Asked by NBC’s Matt Lauer if he could find another $5 or $10 billion in cuts to satisfy the Republicans, Schumer responded, “Absolutely. We can find cuts in other areas. And I believe that Leader Reid has offered those cuts at the conversations last night.”

The federal government has been financed through six successive short-term budget extensions, called continuing resolutions, since the 2011 fiscal year began last October 1. The last two incorporated spending cuts at the rate of $2 billion per week, for a total of $10 billion in cuts for five weeks’ worth of extensions. The current extension expires Friday at midnight.

In a closed-door meeting with Republican House members yesterday, Boehner said he plans to introduce a one-week spending bill Thursday to avert a shutdown this weekend, the Washington Post reported. The short-term bill would include $12 billion in spending cuts and fund the Defense Department for the remainder of fiscal 2011.

Obama and Senate Democratic leaders have said they oppose a short-term spending bill unless a longer-term deal is reached. On Wednesday, however, White House spokesman Jay Carney said the president “would entertain an essentially clean, very short-term CR (continuing resolution) if there were an agreement entrain and all that was necessary was a few more days to essentially file the paperwork and get it through the process on Capitol Hill.”

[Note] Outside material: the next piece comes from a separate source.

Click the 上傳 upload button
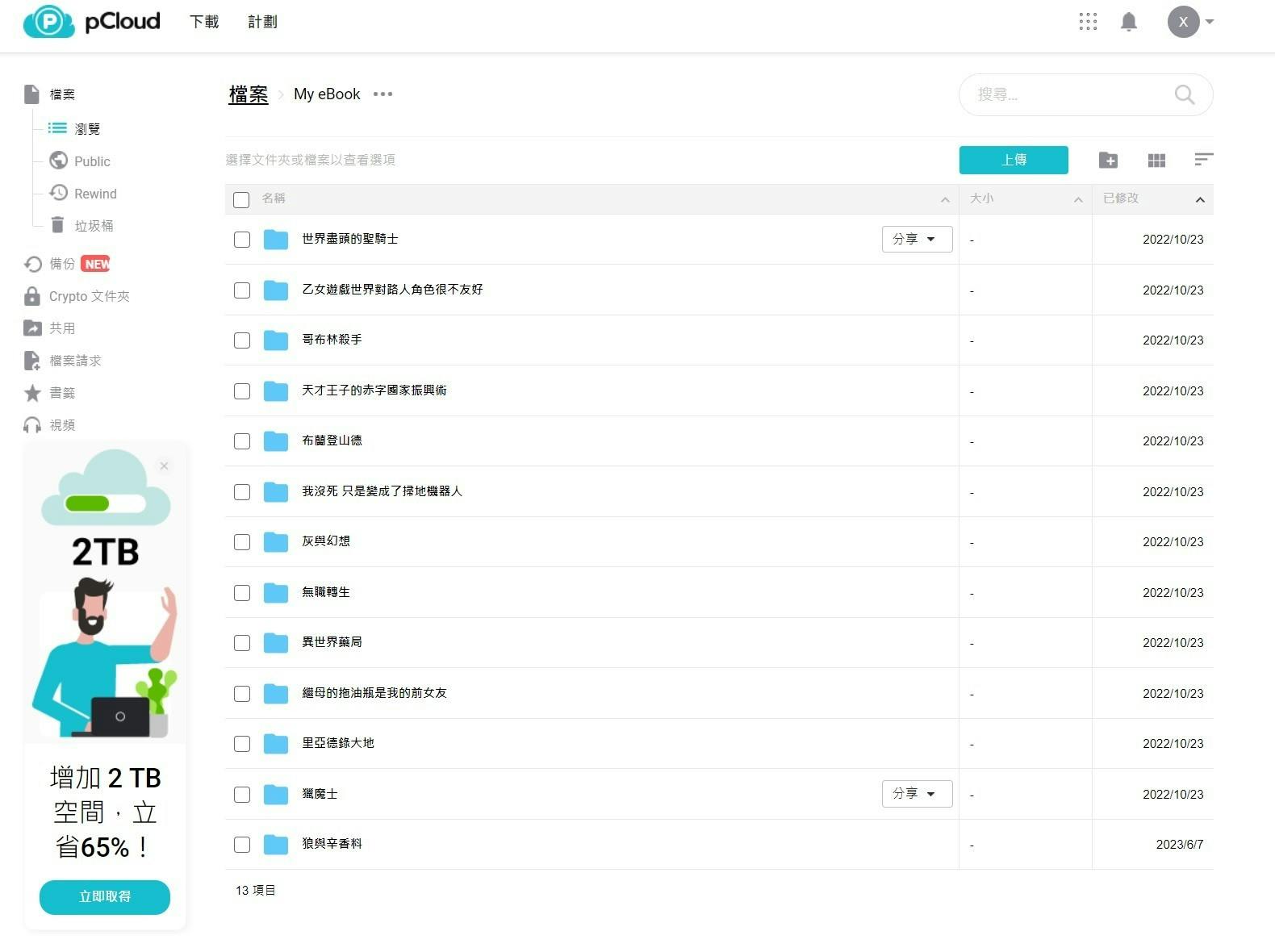The width and height of the screenshot is (1275, 952). (x=1013, y=160)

A group of 16 Democratic senators sent a letter Wednesday to Boehner pleading with the Republicans to avoid a government shutdown because, they said, it would undermine the so-called “recovery” and efforts to reduce the budget deficit. “Economists note that a suspension of services would have a measurably detrimental impact on our economic output,” the letter stated, “while business leaders warn about a shutdown’s impact on confidence in the US economic recovery. A setback of this nature would prevent the growth we need to tangibly address our long-term fiscal imbalances.”